With how many people from high school do you still have contact? University? Previous jobs? How many of your current coworkers do you regard as friends? IE with how many do you socialise outside work? How many neighbours do you know on a close basis and regard as friends?

If the answer to all of those questions is “None”, then welcome to my world. You see, I have this innate ability to bore the shit out of people, especially when talking about something that interests me. I have this incredible ability to antagonise people and turn them against me, to alienate them and say exactly the wrong thing ( usually what I happen to be thinking) at exactly the wrong time. I hate being in large, noisy crowds of strangers and really don’t like revealing personal information about myself and especially my kids. I keep myself to myself around people I don’t know and generally act with diffidence and an air of suspicion around strangers.

I’ve always been like that, I was always a loner as a child, and never part of any group or inclusive crowd at school, and that’s one of the reasons I’ve always done my best to avoid social situations. I go to my local pub, where I’m a member of an exclusive  group, but even with other members there, or on a crowded night I’m the one person sitting silently and reading “The Economist”. I can share a table and not say a word to the other people. How does that strike you?

Fast Forward to my second year at business school. Due to a freak confluence of events, I was able to attend one of the social evenings ( I know what I said, by my ex hated the school and everyone associated with it so attending was a major “Fuck you!” in her direction).  I was standing near the bar, minding my own business and not talking to anyone (no surprise there) when someone walked up  behind me and asked me “Are you ########?” I was, so replied in the affirmative to a not especially tall, strikingly attractive blonde woman who  introduced herself as the person who regularly sat behind me in Accounting class.  I had no idea who she was and indeed had no idea she and I had even been in the same room. She explained that she’d wanted to meet me after asking around and gleaning some information from people who knew me. She refused to give any names, but I had a pretty good idea.

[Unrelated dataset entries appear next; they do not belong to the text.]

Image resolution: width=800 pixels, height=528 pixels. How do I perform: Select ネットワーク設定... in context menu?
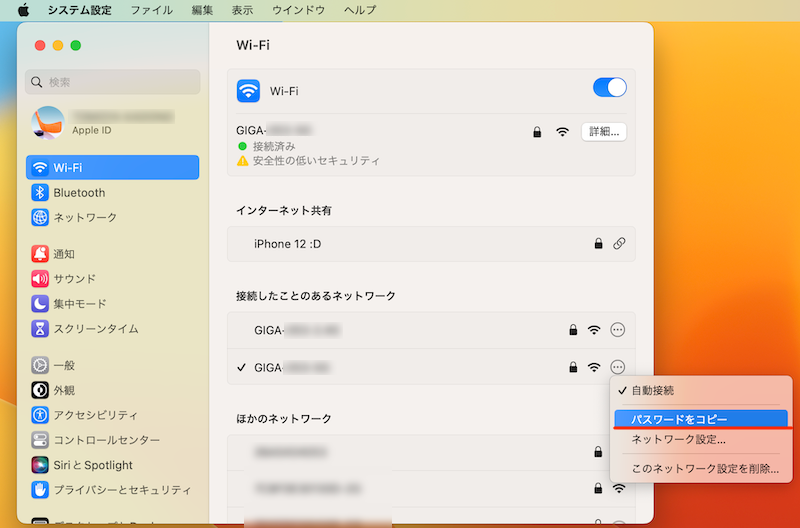[x=678, y=439]
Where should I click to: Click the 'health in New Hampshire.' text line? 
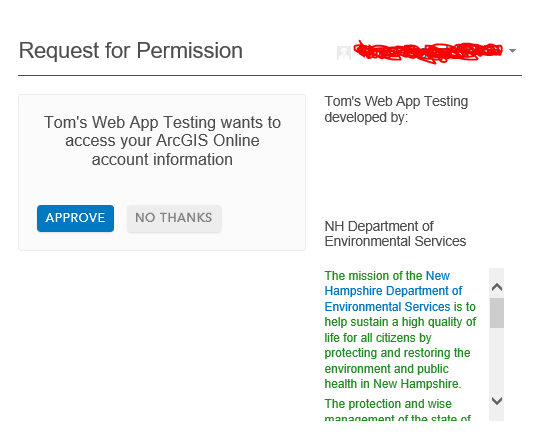(x=393, y=384)
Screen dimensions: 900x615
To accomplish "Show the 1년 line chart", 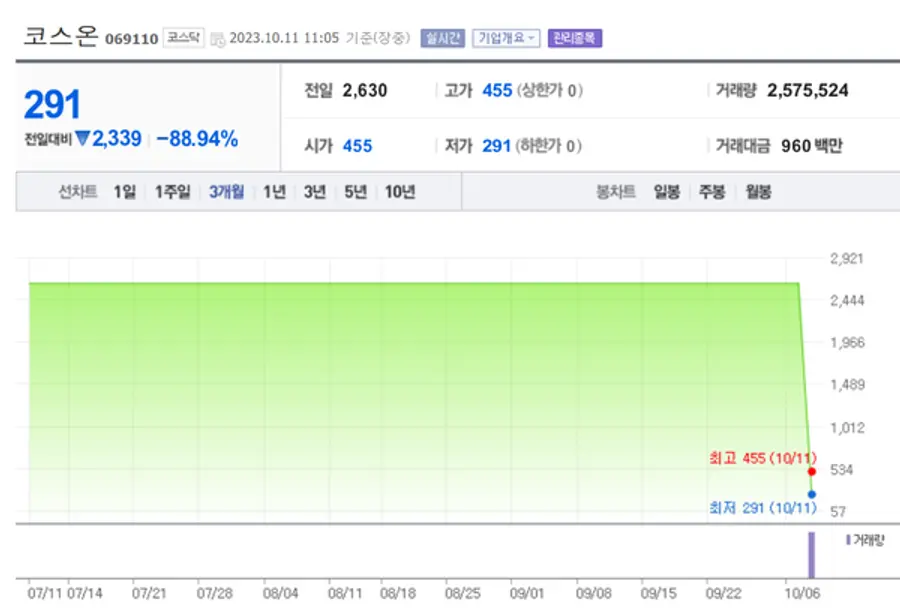I will click(x=274, y=192).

We got talking, and I have to admit it was the most enjoyable conversation I’d had in a long time, as my companion was ( and indeed still is) an incredibly vivacious and forthright spirit who simply crackles with energy. After a while, she hit me with what I can only describe as the greatest pickup line in the history of humanity. Don’t get ahead of yourself: at the time she was engaged, and now is married. Even if she’d been single, I was still married, nevertheless, it was a question that made her one of my all time favourite people. She looked me in the eyes and at point blank range asked “Do you have Asperger’s Syndrome?”

Holy shit! And this barely half an hour after speaking to me for the first time. I pondered for a few seconds before replying. “I think so”.  You see, I  have an online friend who once sent me a link on an online diagnostic Asperger’s test, and I came up as on the spectrum, not enough to make me an internet billionaire, or even a slaughterhouse designer, but on the scale for sure.

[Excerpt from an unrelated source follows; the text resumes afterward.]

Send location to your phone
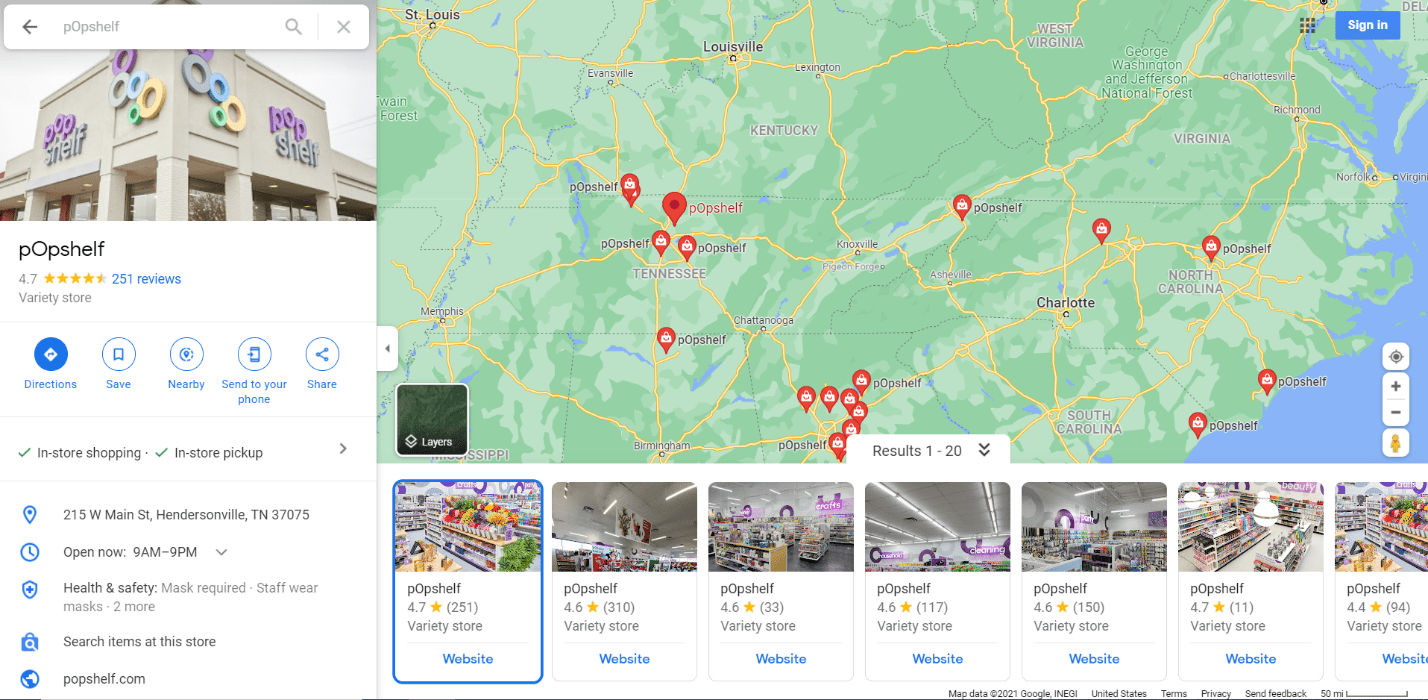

Fast forward again to my best friend’s wedding (see “I Knew The Bride…). There were plenty of people from school there, and both my sweetie and I expected plenty of opportunities to socialise and catch up with people. Oh boy, where we wrong. Let me give you two examples. We ran into some people in the lobby and the subject of Chichen Itza came up. We mentioned that we’d booked a trip for the Friday with a company that only does small groups, and the response was that they were planning to visit the site as well. Our trip consisted of us and four Germans, and who should we bump into at Chichen Itza, but the four people we’d talked to just a couple of days previously. we said some quick hellos and then didn’t see them again. One of our group celebrated his 30th birthday on the last night, and we were informed of this, but guess what? We heard no more, not even a quick “Hey, we’re off to such and such a bar, why don’t you join us?”  In fact, during our entire stay, despite everyone knowing which room we were in, not one person included us in any event or gathering. In fact, apart from the bride and groom, no one even gave us the courtesy of a full conversation. See what I mean?

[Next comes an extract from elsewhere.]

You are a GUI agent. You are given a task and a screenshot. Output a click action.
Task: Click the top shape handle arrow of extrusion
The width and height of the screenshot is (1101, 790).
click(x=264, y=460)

I will admit that the wedding reception may have contributed to this, but not to anything before: you see, we were at the table from hell – I wouldn’t have chosen to be at that table had my life depended on it. One couple I don’t talk to because of their bizarre opposition to having medical professionals present at a birth, one woman I thoroughly dislike ( entitled, spoiled princess), one woman who treats me with contempt and one couple who are pretty decent, but totally silent for most of the time.  It was a big, noisy crowd with a lot of strangers, so I wasn’t at my best, and I will admit to having drunk just a little too much. One guy, a posh Londoner really got on my nerves and I got into a bit of a spat with him, but wtf? Apparently the anti modern medicine said “Nice to see you” when he arrived, but damned if I heard it. I spent most of the evening trying to work out why he shook my hand.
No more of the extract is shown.